:: Your objective ::
Produce an exact copy of the first line of the data below and each line after it, please, up to and including the one with "Click the Пригласить button".

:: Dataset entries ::
────

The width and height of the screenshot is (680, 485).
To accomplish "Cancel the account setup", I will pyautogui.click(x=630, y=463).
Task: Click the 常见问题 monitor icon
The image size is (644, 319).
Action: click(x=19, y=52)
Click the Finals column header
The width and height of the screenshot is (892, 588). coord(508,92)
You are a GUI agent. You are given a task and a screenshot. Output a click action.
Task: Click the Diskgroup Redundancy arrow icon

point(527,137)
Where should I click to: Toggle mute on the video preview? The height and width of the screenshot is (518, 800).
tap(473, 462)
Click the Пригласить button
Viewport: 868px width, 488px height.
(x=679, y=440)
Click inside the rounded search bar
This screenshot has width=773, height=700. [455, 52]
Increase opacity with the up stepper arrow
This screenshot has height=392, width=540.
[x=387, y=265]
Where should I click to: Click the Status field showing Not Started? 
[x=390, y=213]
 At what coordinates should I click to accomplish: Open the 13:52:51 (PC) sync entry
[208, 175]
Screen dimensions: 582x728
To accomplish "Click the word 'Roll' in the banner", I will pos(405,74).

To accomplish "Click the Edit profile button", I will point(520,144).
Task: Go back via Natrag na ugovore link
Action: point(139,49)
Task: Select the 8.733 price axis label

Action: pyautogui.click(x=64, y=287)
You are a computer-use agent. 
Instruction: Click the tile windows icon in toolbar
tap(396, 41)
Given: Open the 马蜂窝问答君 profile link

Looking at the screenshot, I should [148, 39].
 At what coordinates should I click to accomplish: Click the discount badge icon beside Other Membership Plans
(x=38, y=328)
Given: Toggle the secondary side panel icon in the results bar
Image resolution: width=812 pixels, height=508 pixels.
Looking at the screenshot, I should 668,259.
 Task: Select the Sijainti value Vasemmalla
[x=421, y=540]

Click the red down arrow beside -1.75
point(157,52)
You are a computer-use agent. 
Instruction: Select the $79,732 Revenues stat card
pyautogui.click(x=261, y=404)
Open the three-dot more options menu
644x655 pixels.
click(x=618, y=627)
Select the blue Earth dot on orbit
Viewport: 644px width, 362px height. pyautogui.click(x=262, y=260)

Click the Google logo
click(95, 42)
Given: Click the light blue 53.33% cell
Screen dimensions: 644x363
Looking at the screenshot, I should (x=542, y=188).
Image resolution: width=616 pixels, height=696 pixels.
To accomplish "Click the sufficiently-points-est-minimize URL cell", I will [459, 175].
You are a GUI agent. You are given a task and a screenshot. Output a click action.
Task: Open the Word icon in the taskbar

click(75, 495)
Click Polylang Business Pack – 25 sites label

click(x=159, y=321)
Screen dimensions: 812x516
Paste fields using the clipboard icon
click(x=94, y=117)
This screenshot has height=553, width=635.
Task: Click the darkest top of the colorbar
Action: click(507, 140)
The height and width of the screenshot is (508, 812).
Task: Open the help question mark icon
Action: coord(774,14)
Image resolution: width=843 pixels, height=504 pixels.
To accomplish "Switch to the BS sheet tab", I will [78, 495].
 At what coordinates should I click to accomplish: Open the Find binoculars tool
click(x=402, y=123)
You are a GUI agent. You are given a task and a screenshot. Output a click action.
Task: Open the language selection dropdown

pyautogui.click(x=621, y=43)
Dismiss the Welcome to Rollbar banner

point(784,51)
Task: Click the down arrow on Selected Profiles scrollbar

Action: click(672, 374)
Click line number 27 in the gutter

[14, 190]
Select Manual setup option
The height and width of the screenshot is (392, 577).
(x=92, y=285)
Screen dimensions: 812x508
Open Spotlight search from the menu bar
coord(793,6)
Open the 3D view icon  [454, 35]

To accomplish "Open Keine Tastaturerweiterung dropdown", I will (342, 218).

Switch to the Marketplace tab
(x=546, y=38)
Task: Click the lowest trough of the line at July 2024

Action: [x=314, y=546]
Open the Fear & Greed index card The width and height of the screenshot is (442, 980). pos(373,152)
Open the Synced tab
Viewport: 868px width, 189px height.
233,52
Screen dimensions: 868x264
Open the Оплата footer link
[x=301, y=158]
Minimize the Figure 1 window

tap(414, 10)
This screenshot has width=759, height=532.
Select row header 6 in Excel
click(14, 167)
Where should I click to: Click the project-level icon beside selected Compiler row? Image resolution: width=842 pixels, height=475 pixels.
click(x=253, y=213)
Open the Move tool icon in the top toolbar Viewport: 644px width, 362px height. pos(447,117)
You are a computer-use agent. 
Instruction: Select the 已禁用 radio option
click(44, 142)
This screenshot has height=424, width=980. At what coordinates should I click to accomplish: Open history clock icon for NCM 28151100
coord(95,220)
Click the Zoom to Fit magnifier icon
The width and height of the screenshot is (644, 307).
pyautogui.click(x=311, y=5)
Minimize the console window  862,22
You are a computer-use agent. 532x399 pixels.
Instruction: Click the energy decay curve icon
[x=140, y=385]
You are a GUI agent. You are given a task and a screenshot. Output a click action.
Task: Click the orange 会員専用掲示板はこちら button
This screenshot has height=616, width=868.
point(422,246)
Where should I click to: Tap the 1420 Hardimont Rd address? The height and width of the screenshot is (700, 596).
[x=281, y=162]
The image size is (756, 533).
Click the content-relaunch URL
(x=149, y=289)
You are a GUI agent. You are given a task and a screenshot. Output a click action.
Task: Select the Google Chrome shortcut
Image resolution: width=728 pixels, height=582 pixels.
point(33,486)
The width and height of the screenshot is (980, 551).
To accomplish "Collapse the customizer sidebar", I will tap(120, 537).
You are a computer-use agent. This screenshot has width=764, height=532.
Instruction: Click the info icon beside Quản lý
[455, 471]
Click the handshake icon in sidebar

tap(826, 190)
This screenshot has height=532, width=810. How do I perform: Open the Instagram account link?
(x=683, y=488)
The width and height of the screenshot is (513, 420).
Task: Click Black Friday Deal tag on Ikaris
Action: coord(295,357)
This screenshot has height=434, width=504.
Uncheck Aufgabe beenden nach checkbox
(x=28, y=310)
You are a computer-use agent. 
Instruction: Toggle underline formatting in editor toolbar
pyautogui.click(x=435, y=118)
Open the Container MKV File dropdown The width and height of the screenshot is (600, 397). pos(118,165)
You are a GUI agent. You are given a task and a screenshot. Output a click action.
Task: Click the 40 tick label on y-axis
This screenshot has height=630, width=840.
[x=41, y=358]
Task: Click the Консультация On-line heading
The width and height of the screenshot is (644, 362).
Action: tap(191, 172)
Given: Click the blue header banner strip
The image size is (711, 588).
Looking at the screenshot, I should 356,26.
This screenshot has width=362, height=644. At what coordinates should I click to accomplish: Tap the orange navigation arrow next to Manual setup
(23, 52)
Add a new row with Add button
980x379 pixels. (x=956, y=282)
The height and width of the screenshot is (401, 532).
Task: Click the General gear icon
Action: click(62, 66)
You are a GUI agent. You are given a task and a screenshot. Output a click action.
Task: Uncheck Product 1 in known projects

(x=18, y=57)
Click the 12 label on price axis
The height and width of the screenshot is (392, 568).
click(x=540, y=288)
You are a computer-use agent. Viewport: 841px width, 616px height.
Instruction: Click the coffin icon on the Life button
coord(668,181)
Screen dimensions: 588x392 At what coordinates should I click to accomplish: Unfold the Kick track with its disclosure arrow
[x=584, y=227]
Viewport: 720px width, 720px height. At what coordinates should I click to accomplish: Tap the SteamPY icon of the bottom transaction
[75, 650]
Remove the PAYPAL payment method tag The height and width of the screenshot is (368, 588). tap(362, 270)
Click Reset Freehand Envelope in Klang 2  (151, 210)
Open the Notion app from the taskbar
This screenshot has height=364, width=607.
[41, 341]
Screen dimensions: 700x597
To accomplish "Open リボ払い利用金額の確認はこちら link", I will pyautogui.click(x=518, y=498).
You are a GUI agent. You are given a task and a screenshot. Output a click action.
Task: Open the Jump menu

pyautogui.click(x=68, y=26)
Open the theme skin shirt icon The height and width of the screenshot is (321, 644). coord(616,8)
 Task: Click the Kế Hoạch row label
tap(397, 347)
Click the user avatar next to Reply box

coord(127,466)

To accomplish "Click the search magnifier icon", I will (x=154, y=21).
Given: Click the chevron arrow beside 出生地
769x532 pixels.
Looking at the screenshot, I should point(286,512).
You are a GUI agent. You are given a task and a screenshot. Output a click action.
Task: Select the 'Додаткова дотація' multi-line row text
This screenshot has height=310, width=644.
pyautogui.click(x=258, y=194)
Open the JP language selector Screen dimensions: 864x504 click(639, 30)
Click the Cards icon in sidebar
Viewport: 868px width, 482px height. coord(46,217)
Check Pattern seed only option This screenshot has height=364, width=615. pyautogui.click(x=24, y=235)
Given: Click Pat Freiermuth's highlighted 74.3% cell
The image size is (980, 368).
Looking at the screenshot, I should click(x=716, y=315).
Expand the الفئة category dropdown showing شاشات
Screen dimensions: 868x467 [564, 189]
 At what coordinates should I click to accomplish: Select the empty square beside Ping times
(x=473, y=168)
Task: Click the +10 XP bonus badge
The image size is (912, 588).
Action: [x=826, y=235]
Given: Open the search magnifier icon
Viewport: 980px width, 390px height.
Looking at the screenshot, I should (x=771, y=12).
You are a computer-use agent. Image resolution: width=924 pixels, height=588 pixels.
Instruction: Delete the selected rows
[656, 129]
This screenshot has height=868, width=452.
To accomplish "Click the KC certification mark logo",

────

:: Finished task ::
The width and height of the screenshot is (680, 485).
To accomplish "Cancel the account setup", I will pyautogui.click(x=630, y=463).
Task: Click the 常见问题 monitor icon
The image size is (644, 319).
Action: click(x=19, y=52)
Click the Finals column header
The width and height of the screenshot is (892, 588). coord(508,92)
You are a GUI agent. You are given a task and a screenshot. Output a click action.
Task: Click the Diskgroup Redundancy arrow icon

point(527,137)
Where should I click to: Toggle mute on the video preview? The height and width of the screenshot is (518, 800).
tap(473, 462)
Click the Пригласить button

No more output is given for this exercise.